Devils Postpile National Monument

Devils Postpile National Monument

Natural World

Nature & Science

Devils Postpile National Monument's landscape is a reflection of fire and ice. The eruption and uniform cooling of basalt lava created an impressive wall of columns. Later a glacial event exposed the columns and polished smooth the top of this formation enhancing the pattern of hexagons that are a result of the mineral composition of the lava. Located on the western slope of the Sierra Nevada range at 7,200 to 8,200 feet (2,200 to 2,500 meters), the 798 acres (320 hectares) is a small but rich environment.

Natural Features & Ecosystems

Devils Postpile National Monument was established because of two important geophysical features:  the postpile itself and RainbowFalls. The postpiles tower as a sheer wall of polygonal basalt columns up to 60 feet high, and glacial polish is evident on top of many of the columns.

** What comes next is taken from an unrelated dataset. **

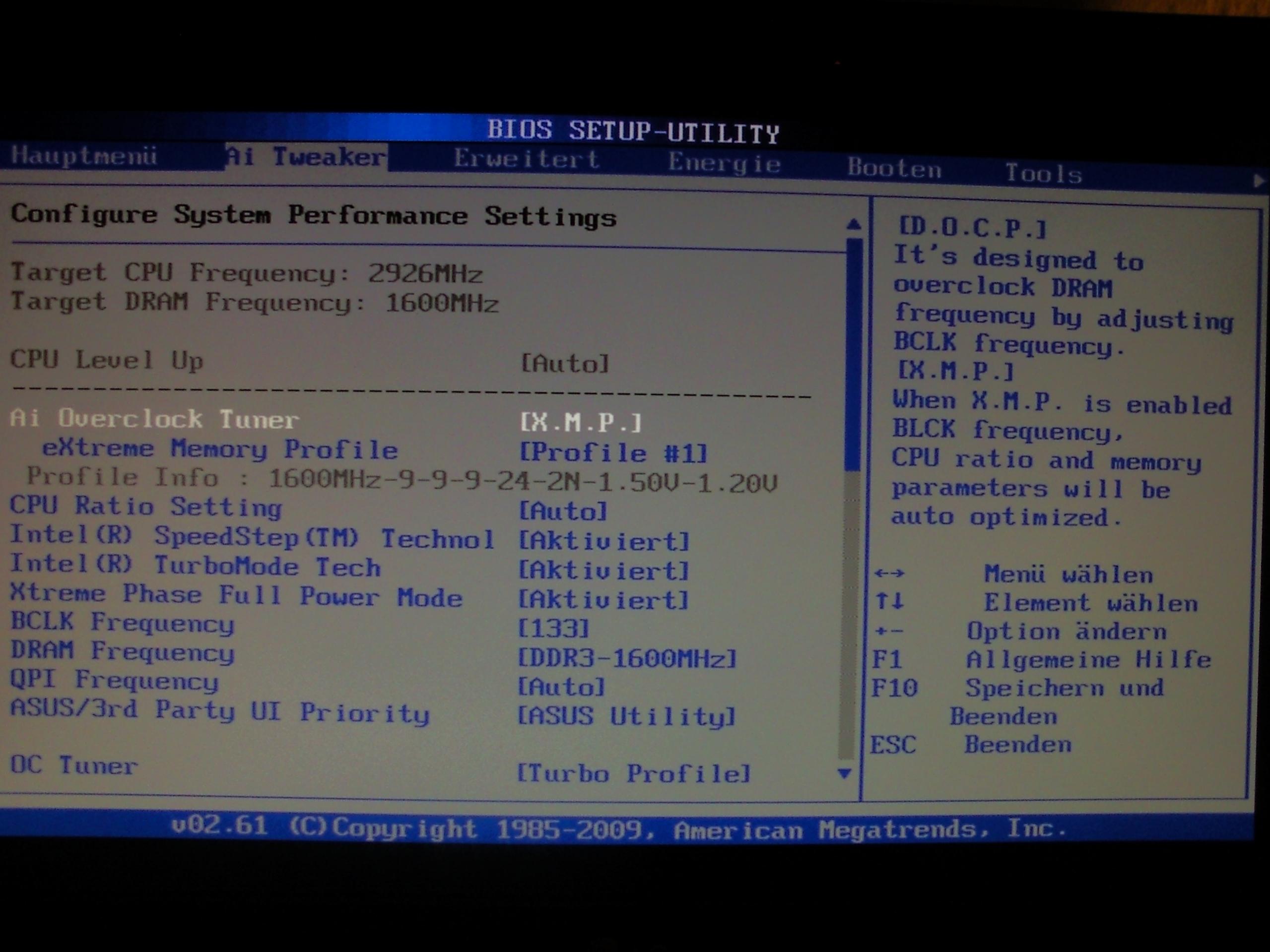Click the right arrow at tab bar end
This screenshot has width=1270, height=952.
(1258, 182)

Rainbow Falls is a spectacular waterfall that exists near the southern end of the monument on the San Joaquin River. The river changes in character many times throughout its journey through the monument, evolving along its course from a series of broad low-gradient meanders to scattered pools and fast-flowing rapids, cascades, and falls.

Environmental Factors

The vegetation and wildlife in the monument are adapted to periodic fire, and evidence of past fires can be found in charcoal and fire scars left on some trees. By dating fire events using tree-ring analysis or dendrochronology, one can develop a history of the frequency that fires burned through an area. While fire history studies have not been done for the Monument, fire history studies in similar forests in other areas of the Sierra Nevada have shown fires in lodgepole pine forests occurred an average of every 150 years and more frequently in lower elevation mixed conifer forests.


Devils Postpile National Monument's vegetation is a montane forest dominated by red fir and lodgepole pine. The monument's proximity to both west and east sides of the Sierra Nevada results in the presence of plants from diverse biological communities. Recent plant inventories documented 360 plant species in the relatively small 798-acre area of the monument.  Along the San Joaquin River and the few creeks that flow into it, typical montane riparian vegetation can be found, such as quaking aspen, black cottonwood, alder, and willows. Both wet and dry meadows dot the monument and during the spring and early summer when water is available, a colorful bouquet of wildflowers can be found.


In Devils Postpile National Monument, forests, meadows, and the middle fork of the San Joaquin River create a variety of habitats for animals. There are 135 vertebrates known for the Monument.

When visiting Devils Postpile, you may hear some of the wildlife before you see them, from the high warning squeal of the belding ground squirrel to the begging caw of the Stellar's jay. In the fading light of day, a mule deer or black bear may be found lingering in a meadow or along the river's edge.